- _WHAT IS EXPECTED_: Lines in the data below that contain the word "avatar" are to be copied.

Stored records
=== Section Start ===

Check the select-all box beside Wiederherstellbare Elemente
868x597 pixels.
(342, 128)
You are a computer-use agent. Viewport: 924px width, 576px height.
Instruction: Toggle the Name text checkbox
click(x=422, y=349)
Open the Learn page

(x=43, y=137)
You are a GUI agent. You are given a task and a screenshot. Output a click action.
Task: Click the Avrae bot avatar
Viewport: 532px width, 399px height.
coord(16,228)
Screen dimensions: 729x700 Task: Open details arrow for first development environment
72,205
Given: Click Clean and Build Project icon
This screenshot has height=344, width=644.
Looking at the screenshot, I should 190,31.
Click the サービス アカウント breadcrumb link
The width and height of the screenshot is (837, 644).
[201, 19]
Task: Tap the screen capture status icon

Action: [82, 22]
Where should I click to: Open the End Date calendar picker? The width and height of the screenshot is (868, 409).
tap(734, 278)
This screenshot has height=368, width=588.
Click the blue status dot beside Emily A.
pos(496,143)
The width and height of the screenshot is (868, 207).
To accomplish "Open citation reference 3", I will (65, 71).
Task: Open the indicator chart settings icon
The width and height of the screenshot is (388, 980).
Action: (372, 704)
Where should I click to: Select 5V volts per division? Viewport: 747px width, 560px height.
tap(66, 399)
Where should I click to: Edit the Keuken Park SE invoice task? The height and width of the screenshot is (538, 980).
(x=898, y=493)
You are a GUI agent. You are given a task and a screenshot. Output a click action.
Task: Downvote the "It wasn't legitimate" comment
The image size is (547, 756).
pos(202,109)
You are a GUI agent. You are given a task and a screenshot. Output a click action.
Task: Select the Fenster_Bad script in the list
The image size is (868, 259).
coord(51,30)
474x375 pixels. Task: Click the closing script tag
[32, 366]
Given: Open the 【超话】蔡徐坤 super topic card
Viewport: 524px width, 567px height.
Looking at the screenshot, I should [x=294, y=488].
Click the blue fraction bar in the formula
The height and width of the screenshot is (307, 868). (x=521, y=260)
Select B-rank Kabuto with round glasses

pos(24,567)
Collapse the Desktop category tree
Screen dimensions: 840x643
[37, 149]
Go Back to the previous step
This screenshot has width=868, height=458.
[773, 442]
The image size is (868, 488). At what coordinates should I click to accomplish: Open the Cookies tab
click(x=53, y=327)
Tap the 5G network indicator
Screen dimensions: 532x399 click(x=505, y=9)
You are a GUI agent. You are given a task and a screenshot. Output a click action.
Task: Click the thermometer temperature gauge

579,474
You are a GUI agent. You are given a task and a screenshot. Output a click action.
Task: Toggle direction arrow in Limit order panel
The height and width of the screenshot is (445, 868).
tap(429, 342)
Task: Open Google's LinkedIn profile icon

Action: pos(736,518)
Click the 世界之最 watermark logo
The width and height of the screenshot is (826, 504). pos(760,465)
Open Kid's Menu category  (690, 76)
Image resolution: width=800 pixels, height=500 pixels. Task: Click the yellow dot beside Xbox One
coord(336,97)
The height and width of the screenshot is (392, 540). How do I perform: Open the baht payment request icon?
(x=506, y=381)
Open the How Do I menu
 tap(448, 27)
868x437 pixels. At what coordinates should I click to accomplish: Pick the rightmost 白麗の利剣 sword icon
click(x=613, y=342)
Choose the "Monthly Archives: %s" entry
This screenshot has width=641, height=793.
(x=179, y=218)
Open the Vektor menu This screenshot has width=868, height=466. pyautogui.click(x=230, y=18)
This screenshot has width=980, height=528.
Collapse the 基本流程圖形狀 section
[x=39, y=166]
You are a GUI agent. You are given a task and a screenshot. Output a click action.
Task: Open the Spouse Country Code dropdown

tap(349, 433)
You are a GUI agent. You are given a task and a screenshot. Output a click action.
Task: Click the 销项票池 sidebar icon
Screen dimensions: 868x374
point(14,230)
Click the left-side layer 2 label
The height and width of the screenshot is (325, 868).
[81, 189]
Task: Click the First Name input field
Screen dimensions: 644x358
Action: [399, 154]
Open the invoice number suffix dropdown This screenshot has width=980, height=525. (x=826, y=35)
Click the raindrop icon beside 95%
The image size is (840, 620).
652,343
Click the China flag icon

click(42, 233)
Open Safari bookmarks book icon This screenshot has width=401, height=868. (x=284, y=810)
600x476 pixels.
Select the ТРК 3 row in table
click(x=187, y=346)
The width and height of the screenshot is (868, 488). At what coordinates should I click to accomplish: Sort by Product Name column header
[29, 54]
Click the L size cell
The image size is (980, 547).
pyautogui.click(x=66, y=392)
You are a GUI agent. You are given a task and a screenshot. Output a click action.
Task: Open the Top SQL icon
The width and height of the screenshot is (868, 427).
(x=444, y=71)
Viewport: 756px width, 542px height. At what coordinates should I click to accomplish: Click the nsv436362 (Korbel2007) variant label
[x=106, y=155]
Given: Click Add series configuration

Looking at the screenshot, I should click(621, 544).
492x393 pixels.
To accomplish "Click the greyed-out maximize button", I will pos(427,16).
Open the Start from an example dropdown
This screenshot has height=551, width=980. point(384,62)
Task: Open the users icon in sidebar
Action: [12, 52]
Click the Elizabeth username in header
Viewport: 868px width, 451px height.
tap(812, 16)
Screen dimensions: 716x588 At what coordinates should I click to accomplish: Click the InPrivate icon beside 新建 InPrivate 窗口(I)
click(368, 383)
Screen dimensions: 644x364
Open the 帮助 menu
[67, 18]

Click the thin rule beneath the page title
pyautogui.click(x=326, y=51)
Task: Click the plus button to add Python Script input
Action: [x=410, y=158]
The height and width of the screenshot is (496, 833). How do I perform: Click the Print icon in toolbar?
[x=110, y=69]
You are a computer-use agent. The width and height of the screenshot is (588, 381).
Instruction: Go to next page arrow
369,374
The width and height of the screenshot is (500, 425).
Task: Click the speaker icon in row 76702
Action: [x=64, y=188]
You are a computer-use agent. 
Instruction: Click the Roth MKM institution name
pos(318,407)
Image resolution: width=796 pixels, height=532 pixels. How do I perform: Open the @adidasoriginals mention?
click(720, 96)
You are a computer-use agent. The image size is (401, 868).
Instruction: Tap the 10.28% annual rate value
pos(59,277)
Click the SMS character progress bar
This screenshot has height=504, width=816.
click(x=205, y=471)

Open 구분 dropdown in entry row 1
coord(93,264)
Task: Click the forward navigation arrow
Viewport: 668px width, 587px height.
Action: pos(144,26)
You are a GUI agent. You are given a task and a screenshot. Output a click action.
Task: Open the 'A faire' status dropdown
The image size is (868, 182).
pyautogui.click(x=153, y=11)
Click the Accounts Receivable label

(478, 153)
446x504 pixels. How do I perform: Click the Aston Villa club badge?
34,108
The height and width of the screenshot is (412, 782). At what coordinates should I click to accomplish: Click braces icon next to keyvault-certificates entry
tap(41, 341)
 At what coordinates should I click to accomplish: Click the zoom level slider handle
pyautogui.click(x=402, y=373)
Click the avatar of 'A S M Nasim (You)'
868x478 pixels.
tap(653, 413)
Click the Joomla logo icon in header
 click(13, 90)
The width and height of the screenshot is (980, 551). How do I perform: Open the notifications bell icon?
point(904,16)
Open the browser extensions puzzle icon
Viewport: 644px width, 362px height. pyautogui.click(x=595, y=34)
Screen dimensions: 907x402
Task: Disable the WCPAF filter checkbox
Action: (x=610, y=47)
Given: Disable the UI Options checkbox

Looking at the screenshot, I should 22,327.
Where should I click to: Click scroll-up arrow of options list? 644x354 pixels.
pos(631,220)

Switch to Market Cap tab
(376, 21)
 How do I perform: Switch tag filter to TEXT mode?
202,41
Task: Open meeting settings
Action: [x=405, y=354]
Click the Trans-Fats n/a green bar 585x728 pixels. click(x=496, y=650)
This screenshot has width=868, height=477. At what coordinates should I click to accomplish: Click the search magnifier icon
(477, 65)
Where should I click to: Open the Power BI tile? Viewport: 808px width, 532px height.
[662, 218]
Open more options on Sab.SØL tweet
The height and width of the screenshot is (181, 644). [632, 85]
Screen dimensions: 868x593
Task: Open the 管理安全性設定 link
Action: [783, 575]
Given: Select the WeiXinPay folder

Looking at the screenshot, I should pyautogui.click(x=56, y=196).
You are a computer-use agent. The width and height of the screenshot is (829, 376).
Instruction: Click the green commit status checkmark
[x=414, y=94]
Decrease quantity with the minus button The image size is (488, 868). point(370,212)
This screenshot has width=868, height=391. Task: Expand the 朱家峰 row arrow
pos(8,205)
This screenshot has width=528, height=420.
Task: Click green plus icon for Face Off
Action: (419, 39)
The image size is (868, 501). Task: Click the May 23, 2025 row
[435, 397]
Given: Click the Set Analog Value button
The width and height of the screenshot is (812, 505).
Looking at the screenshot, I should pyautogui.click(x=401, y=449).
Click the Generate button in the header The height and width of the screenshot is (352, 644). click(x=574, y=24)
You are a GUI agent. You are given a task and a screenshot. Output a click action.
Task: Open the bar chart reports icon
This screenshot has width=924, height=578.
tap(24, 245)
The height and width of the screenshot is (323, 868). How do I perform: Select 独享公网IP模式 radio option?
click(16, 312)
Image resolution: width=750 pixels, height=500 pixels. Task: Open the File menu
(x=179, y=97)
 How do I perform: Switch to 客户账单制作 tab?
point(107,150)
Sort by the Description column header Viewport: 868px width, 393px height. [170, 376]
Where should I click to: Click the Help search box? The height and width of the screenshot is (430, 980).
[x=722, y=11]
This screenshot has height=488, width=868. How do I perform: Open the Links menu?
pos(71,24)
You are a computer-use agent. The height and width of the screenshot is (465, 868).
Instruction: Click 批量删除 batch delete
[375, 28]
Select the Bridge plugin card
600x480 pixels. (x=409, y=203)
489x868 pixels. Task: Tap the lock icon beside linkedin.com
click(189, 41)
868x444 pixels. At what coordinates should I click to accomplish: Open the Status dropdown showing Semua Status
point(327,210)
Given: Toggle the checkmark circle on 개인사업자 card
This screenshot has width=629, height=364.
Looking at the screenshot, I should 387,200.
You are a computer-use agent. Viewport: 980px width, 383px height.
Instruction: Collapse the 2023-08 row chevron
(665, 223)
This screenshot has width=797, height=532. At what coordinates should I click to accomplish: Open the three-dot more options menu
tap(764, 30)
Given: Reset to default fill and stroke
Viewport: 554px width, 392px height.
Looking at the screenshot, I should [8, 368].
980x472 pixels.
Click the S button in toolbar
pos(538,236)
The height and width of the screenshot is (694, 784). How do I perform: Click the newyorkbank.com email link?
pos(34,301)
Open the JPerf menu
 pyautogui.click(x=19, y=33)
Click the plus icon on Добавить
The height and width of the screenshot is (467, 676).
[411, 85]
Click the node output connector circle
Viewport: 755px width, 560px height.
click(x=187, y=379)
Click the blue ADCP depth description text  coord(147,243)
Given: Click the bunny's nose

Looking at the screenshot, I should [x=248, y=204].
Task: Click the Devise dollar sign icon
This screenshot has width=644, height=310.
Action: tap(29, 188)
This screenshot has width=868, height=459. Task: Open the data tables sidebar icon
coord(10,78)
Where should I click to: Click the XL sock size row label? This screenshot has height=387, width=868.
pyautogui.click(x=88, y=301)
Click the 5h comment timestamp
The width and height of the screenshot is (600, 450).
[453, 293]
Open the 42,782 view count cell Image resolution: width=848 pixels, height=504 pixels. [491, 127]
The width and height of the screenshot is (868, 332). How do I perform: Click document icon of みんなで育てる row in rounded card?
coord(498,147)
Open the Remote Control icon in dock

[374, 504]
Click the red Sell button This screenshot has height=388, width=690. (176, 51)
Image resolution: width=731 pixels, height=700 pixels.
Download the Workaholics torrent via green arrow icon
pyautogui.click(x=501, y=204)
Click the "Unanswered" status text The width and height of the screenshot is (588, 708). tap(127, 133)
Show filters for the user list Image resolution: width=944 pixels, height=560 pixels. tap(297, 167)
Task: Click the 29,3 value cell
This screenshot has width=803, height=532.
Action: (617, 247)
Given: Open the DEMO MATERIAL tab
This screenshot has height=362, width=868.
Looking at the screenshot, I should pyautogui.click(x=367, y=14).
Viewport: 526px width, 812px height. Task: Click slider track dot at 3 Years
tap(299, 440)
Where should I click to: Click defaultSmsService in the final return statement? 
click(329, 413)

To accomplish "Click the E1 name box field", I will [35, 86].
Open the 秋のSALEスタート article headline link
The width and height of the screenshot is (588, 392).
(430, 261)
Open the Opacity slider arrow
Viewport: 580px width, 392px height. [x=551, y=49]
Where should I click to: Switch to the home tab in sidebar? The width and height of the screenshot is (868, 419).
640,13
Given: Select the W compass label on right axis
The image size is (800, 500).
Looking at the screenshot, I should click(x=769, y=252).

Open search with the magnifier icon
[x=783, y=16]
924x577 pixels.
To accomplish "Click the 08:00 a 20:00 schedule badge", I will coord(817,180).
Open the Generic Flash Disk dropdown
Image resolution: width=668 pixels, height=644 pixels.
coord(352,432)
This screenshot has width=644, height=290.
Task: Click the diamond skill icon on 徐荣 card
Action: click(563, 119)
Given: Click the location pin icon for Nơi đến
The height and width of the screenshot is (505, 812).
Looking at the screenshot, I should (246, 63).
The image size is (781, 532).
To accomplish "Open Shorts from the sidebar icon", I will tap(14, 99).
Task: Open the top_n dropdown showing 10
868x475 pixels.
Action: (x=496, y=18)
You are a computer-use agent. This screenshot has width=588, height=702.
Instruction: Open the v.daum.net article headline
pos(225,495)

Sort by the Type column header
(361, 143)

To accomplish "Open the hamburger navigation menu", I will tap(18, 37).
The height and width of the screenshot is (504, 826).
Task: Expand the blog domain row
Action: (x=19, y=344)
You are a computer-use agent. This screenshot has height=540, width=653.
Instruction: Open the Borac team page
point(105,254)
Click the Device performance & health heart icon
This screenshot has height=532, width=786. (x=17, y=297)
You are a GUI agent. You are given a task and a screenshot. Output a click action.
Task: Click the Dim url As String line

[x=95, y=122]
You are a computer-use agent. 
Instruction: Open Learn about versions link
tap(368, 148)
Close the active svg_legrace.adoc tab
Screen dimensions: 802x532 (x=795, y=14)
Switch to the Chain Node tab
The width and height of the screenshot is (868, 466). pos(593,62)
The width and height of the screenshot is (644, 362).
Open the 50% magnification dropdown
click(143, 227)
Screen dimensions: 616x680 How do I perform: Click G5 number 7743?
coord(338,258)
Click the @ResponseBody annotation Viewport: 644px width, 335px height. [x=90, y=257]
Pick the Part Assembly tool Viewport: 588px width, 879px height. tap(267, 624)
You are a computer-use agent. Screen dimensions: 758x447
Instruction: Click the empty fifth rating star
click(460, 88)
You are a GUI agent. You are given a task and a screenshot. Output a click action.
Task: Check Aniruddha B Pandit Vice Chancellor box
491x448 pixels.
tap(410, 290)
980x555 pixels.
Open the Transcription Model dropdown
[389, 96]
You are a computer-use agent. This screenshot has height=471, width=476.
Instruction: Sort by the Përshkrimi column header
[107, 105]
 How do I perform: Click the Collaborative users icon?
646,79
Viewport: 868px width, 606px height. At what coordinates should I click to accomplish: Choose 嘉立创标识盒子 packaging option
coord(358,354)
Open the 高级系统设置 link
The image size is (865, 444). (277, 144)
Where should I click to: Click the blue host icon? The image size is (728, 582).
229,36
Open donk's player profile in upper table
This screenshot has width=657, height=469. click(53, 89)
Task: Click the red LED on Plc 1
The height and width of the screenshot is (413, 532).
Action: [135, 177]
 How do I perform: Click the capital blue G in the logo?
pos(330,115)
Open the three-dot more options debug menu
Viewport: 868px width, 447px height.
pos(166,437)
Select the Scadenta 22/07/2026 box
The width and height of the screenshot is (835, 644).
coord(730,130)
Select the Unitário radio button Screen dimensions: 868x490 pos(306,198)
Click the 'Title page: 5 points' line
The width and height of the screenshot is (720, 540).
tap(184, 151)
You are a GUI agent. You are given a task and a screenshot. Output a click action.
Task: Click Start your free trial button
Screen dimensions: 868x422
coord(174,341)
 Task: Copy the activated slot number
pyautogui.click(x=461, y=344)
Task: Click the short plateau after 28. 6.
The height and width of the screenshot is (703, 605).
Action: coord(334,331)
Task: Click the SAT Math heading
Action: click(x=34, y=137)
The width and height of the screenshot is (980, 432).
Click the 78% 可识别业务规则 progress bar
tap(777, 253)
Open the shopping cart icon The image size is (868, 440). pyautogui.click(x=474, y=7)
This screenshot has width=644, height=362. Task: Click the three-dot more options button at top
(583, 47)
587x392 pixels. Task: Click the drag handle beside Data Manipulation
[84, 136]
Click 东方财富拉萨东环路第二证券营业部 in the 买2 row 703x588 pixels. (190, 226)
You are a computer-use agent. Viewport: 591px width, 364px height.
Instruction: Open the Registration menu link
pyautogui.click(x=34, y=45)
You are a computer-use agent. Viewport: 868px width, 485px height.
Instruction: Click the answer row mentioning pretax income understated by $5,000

=== Section End ===

- _ANSWER AREA_:
Task: Click the Avrae bot avatar
Click the avatar of 'A S M Nasim (You)'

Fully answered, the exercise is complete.